Alcohol, Drugs, and Guns, a Dangerous Combination

Our articles typically focus on the impact of drugs and alcohol on workplace safety. Because June is “Gun Violence Awareness Month,” we thought we would take a slight detour and write about the intersection of alcohol and drug use, misuse and abuse, and gun violence. According to the Centers for Disease Control (CDC) in 2021, there were 48,830 gun-related deaths, and 54% (26,328) of those were suicides, while 20,966 were homicides and 549 accidental deaths. These numbers are the highest in both categories since the early 1990s. Can we discern how often the use, misuse, or abuse of alcohol and drugs played a role in these deaths?

How does alcohol use or abuse impact gun violence? We know that alcohol, a central nervous system depressant, reduces inhibitions and increases impulsiveness; at the same time, it impairs judgment. Self-medication with alcohol is a common and tragically unhealthy practice for those suffering from various mental health conditions. A May 2023 report by the Johns Hopkins Bloomberg School of Public Health had three key findings. The report says that just over 30 percent of victims and a similar number of perpetrators of homicide using a gun had been drinking heavily just before the fatal event. The report says that one-fourth of those who died by suicide using a firearm had been drinking heavily before their death. Clearly, alcohol use combined with gun availability represents an avoidable safety threat.

The association between gun violence and drugs is more complex because it involves drug use, misuse, or abuse and the potentially violent world surrounding illicit drug distribution and sale. The illegal drug trade often relies upon firearms to establish territories, intimidate rivals and competitors, and settle disputes that may emerge between the seller and the buyer over the price and quality of the “products.” Indirectly related to drug use or addiction is the violent crime an addicted person might commit to obtain the resources to ensure a steady supply of drugs. Drugs also impair judgment and coordination, increase impulsivity, and heighten levels of aggression, all of which can contribute to poor decision-making where a gun is involved, particularly when there is a co-occurring mental health concern.

Call to Action

Do not use alcohol, over-the-counter drugs, or prescription drugs that impair reasoning, judgment, or timing before or while handling a gun or shooting.

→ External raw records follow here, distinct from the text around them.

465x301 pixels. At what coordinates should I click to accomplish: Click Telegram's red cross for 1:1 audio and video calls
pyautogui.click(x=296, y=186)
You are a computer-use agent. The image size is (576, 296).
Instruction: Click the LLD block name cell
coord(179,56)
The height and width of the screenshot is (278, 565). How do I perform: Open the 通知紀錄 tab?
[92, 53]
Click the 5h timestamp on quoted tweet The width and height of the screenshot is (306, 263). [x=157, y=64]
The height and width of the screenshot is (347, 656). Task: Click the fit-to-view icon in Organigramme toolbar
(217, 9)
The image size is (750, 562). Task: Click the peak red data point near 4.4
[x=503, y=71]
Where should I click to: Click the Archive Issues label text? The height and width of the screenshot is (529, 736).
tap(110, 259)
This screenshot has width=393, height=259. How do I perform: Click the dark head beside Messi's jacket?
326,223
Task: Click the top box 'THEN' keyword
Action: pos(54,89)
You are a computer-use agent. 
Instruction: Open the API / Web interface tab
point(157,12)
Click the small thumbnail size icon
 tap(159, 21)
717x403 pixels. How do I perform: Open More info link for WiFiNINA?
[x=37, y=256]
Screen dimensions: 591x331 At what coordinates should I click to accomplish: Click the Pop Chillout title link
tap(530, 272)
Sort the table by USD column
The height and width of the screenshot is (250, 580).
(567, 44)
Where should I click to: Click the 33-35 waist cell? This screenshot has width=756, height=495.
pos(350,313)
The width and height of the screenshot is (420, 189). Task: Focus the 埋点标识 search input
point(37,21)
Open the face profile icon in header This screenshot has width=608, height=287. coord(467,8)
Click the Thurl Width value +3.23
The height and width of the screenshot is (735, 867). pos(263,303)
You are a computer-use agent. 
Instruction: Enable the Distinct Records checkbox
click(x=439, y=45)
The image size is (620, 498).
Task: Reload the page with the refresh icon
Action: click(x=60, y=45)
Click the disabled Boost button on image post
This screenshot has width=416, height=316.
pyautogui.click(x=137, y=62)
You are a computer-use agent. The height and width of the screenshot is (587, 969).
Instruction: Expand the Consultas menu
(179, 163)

If you or someone you care about is thinking about suicide, call or text the Suicide & Crisis Lifeline 24/7 at 988

If you have access to an Employee or Member Assistance Program (EAP/MAP), ensure that everyone in your family knows about the services available through the assistance program and how to access those services. Individual family members can contact the EAP/MAP when a loved one is in crisis for help, guidance, and supporting a family member.

If you have a weapon in your home, seek education and training on its safe storage and handling. Training is available through the National Rifle Association (NRA), community organizations, and businesses.